* PROBLEM TO SOLVE: A verbatim reproduction of the lines below, from the line containing "Click the Hodaey toolbar button" through the line containing "Image resolution: width=1280", both ends included, is the whole required output.

* RECORDS TO PROCESS:
***
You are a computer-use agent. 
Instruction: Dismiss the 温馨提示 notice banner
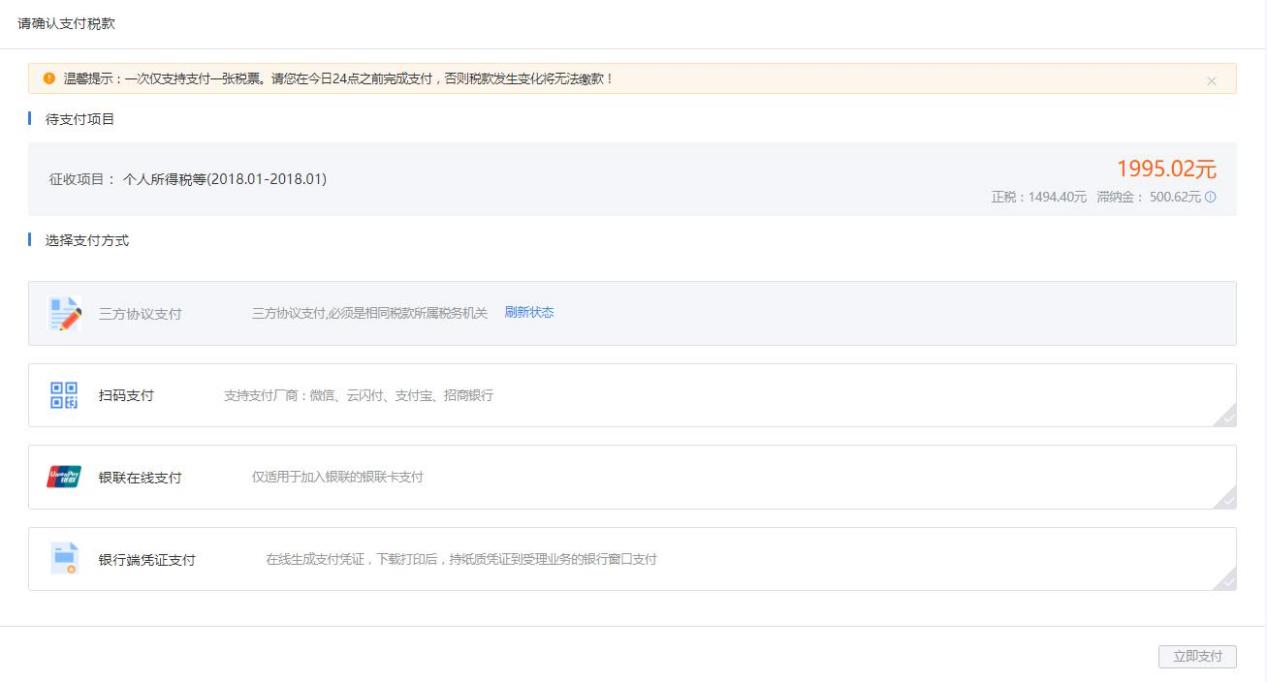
***
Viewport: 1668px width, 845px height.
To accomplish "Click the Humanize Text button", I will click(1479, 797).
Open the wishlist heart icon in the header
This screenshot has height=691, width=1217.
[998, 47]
***
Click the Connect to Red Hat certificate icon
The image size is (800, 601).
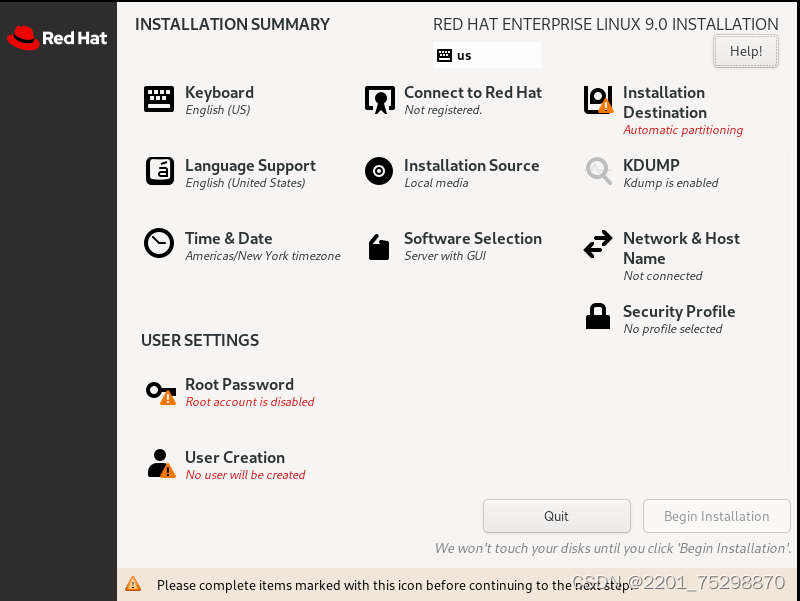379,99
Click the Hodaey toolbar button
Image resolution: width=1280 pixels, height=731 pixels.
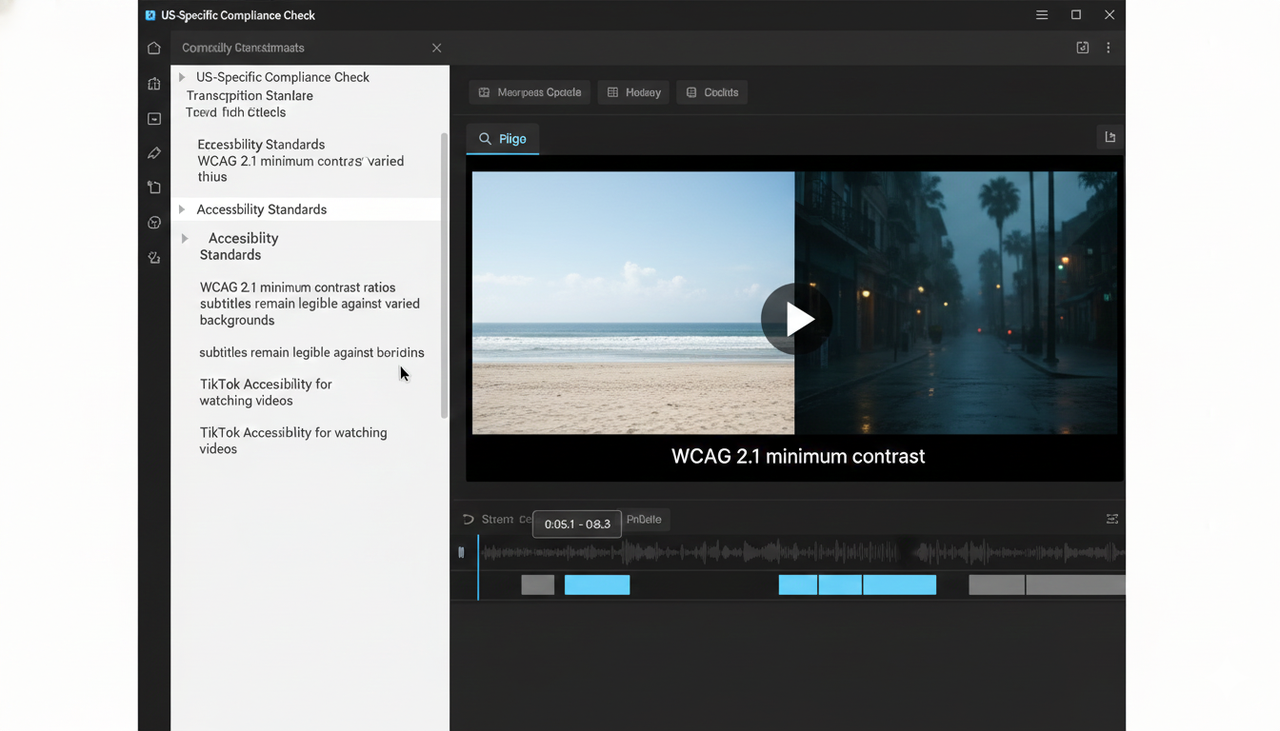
***
* RESPONSE BELOW:
Click the Hodaey toolbar button
Image resolution: width=1280 pixels, height=731 pixels.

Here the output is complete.